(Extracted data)
━━━━━━
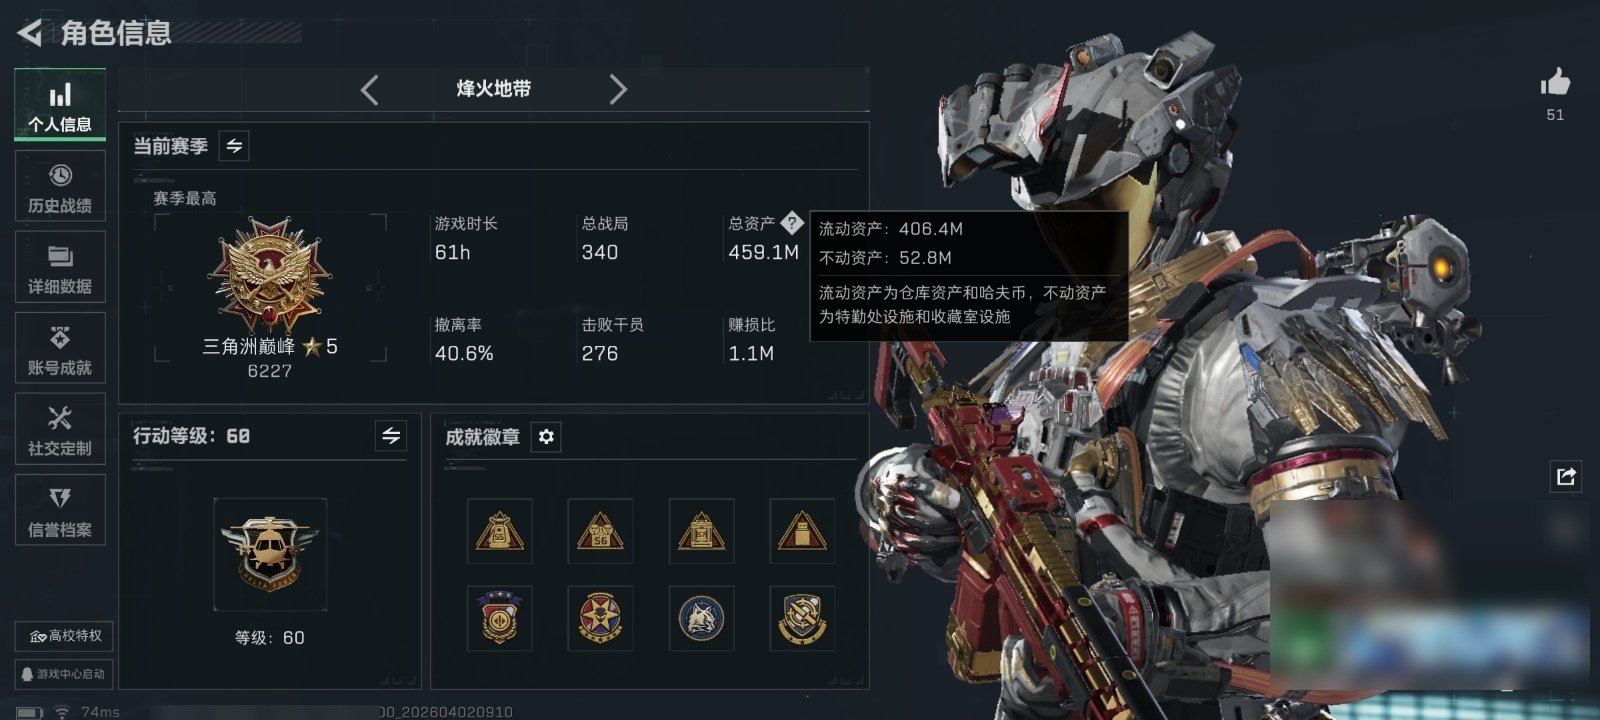Image resolution: width=1600 pixels, height=720 pixels.
Task: Switch to the previous game mode with left chevron
Action: pyautogui.click(x=370, y=90)
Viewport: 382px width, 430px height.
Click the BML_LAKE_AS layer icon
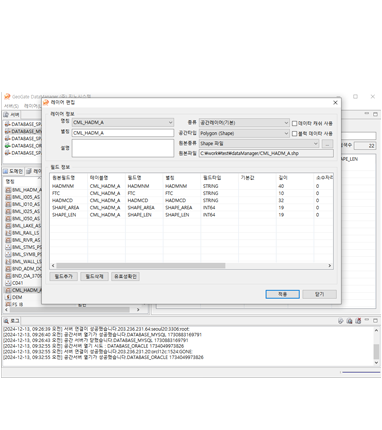(8, 226)
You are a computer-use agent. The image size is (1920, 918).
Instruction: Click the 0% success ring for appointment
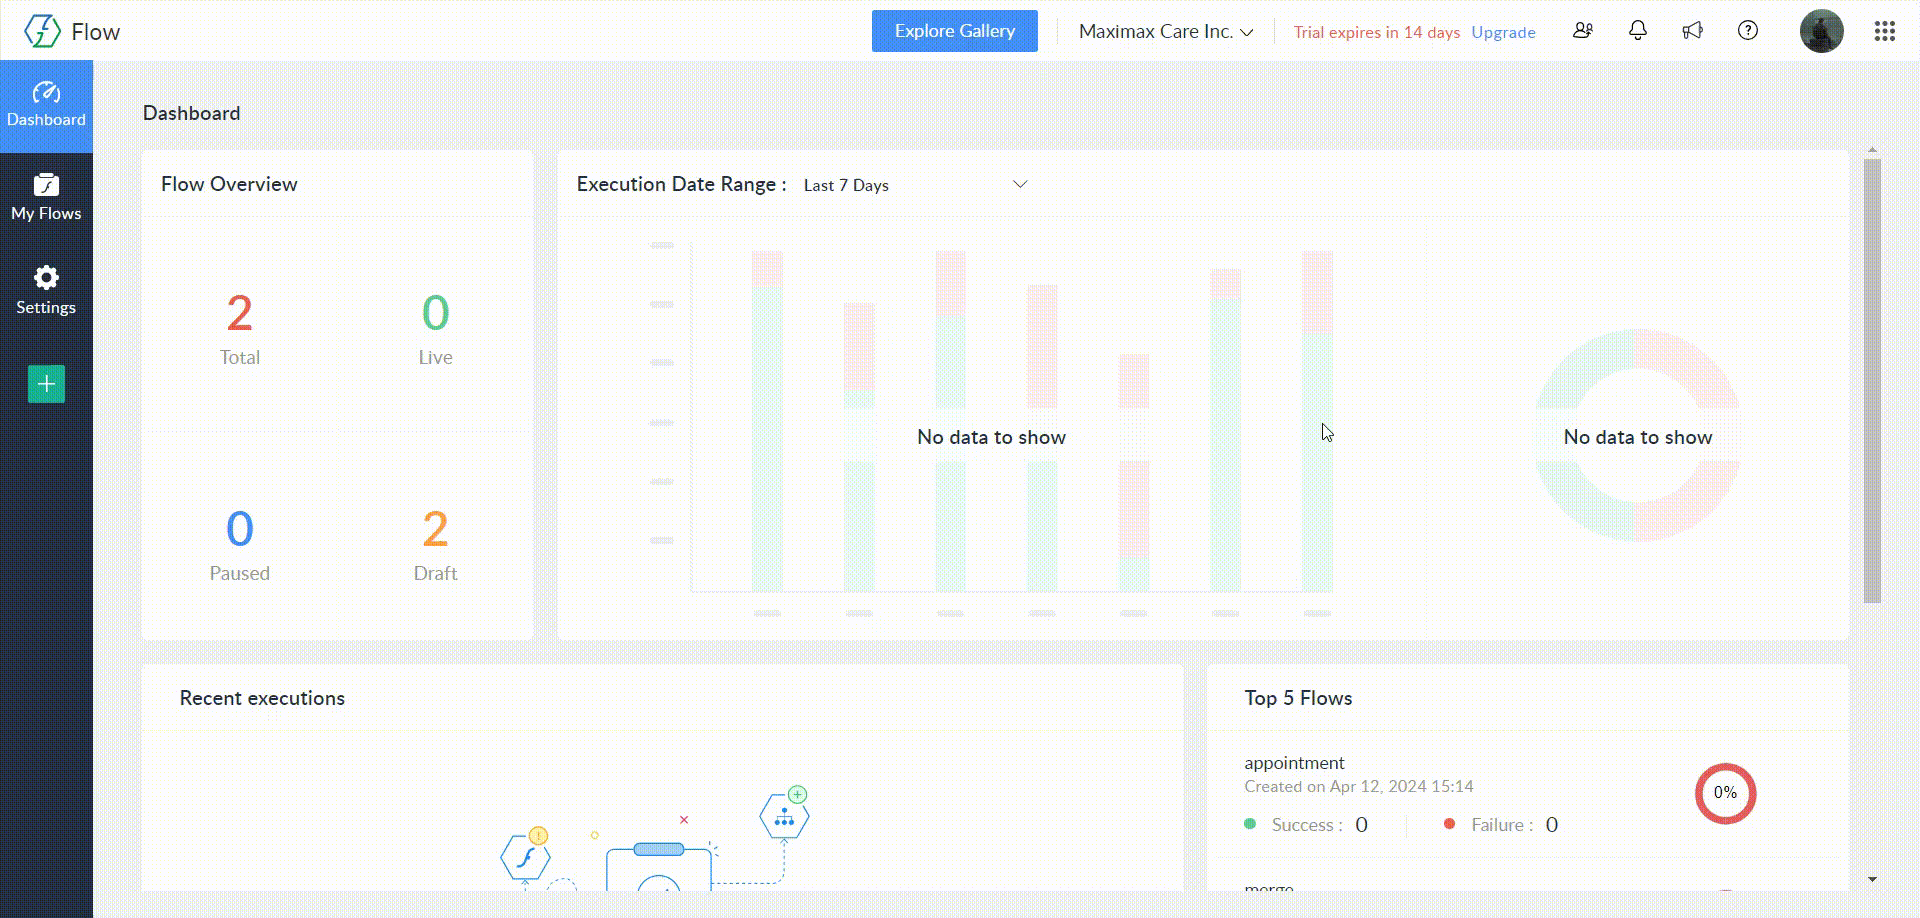[x=1725, y=793]
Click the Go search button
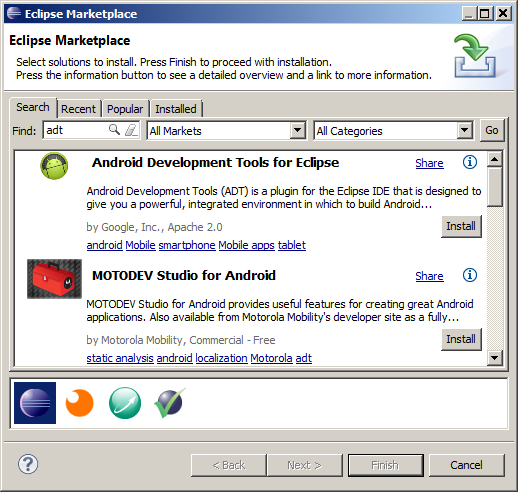The image size is (518, 492). [492, 130]
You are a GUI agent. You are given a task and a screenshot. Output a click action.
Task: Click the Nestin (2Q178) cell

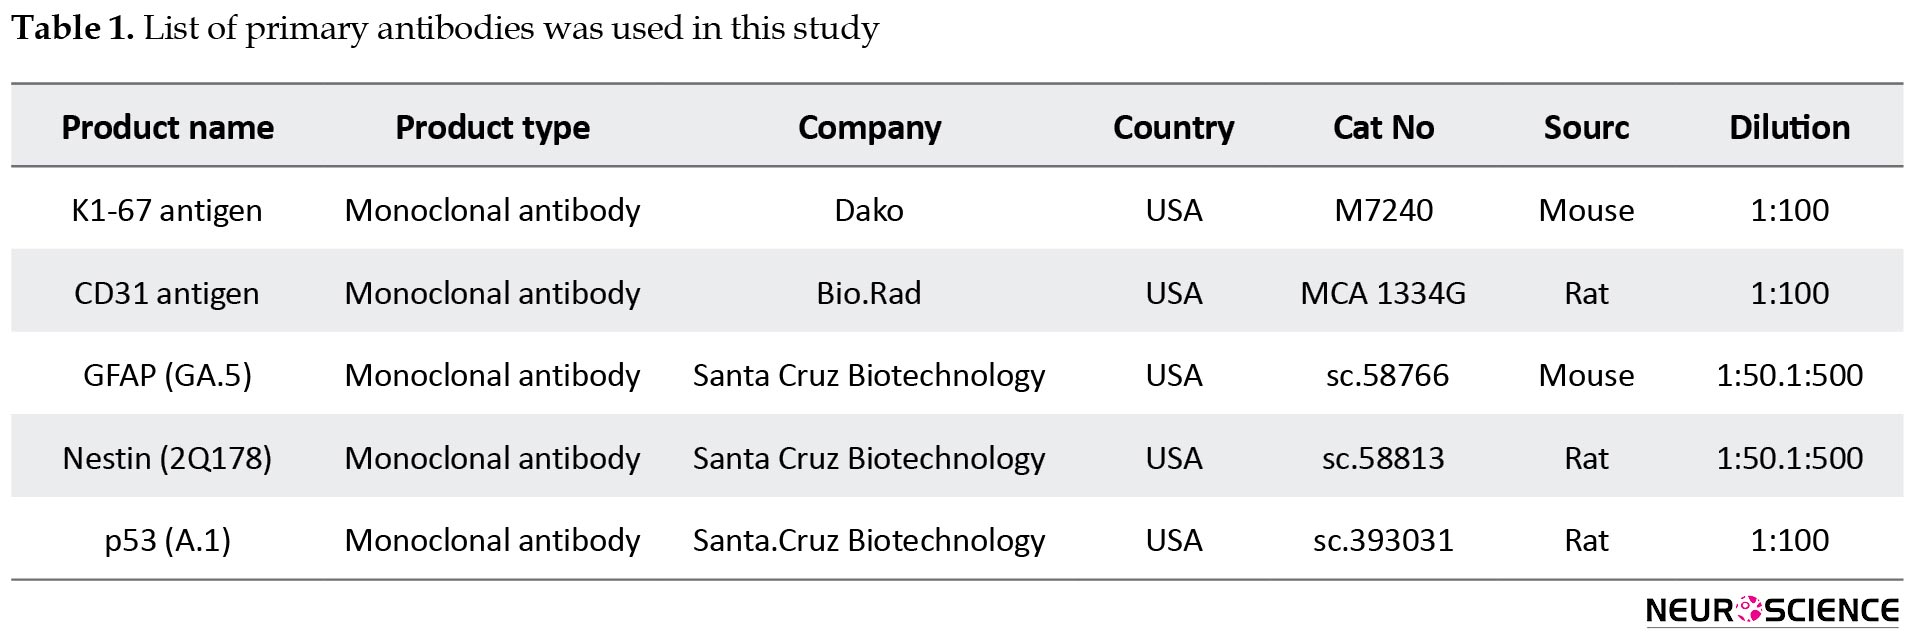[167, 458]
━━━━━━
WHAT IS BEING ASKED →
Reproduce all of the data above verbatim, omitting the pictures.

ANSWER →
Image resolution: width=1600 pixels, height=720 pixels.
Task: Switch to the previous game mode with left chevron
Action: pyautogui.click(x=370, y=90)
Viewport: 382px width, 430px height.
Click the BML_LAKE_AS layer icon
(8, 226)
You are a computer-use agent. The image size is (1920, 918).
Instruction: Click the 0% success ring for appointment
[x=1725, y=793]
Click the Go search button
The image size is (518, 492). [492, 130]
You are a GUI agent. You are given a task and a screenshot. Output a click action.
Task: Click the Nestin (2Q178) cell

[167, 458]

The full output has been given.